(Beginning of SOURCE INFORMATION)

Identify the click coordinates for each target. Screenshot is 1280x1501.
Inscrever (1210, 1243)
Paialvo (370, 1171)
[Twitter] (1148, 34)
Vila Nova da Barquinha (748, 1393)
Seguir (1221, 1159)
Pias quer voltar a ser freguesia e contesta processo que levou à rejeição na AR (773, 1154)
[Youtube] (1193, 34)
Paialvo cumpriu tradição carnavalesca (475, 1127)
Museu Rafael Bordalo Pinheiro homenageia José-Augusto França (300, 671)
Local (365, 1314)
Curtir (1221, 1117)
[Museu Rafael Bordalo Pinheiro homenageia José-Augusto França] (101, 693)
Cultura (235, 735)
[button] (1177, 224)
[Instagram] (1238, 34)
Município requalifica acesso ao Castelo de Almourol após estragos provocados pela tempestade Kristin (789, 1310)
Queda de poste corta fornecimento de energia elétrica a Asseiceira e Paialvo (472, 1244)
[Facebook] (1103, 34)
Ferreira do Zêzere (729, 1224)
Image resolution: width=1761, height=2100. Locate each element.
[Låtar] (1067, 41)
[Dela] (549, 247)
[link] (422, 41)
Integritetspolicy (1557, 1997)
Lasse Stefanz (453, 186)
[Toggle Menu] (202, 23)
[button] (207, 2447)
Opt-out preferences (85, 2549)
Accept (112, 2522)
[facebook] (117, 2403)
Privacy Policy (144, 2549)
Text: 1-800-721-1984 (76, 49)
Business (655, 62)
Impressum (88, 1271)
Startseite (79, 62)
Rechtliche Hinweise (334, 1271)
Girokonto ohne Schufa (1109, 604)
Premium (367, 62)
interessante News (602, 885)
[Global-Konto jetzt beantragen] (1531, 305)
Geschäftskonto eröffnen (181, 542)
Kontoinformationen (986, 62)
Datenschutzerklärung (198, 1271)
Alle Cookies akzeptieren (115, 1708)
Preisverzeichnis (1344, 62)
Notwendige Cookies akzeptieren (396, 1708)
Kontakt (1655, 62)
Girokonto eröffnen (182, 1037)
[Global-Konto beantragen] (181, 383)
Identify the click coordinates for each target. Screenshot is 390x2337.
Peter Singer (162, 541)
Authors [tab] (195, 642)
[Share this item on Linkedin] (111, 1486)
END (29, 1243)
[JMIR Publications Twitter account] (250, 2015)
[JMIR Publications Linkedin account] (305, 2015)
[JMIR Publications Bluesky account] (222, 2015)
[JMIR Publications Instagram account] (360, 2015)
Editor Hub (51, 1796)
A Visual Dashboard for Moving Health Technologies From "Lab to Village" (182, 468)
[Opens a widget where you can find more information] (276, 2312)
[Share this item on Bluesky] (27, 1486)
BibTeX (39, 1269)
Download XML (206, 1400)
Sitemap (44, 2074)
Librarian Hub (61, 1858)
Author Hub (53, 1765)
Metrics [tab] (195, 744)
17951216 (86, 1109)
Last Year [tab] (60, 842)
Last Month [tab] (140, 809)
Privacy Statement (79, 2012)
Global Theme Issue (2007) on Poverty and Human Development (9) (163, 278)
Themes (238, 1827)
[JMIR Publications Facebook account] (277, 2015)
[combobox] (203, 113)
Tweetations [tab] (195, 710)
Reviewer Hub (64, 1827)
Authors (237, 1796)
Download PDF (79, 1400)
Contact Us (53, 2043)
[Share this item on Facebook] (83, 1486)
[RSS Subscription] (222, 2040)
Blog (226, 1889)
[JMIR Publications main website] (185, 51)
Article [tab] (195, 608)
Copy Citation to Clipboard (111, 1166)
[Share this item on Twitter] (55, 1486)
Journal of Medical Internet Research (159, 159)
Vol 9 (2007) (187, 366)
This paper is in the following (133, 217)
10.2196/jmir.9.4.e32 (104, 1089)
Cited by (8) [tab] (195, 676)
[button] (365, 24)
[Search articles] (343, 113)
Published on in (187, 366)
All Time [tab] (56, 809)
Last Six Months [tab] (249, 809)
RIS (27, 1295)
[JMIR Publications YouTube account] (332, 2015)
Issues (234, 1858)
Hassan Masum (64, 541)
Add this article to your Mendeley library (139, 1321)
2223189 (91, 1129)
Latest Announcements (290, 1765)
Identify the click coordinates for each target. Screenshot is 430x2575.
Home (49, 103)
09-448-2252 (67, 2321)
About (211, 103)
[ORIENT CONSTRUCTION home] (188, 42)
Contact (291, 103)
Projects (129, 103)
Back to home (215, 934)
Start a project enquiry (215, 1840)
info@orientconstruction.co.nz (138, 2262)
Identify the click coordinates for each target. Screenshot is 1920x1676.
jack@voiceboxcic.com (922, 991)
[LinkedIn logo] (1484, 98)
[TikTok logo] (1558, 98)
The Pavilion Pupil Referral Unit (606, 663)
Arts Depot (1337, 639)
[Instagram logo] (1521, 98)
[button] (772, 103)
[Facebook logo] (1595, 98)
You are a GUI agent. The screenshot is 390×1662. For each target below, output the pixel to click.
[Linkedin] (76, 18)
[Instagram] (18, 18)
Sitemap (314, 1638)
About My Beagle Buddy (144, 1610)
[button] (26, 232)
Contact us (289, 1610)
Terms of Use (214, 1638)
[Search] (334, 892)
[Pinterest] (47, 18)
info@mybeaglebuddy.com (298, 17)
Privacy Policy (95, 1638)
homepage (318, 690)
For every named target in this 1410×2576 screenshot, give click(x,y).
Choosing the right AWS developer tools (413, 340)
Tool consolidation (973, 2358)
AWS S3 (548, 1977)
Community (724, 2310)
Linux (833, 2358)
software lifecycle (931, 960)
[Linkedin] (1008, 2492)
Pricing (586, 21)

(End of SOURCE INFORMATION)

**REQUIREMENT**
Pull every line containing the word "Cookies" out of the listing.

**SOLUTION TO THIS EXERCISE**
Alle Cookies akzeptieren (115, 1708)
Notwendige Cookies akzeptieren (396, 1708)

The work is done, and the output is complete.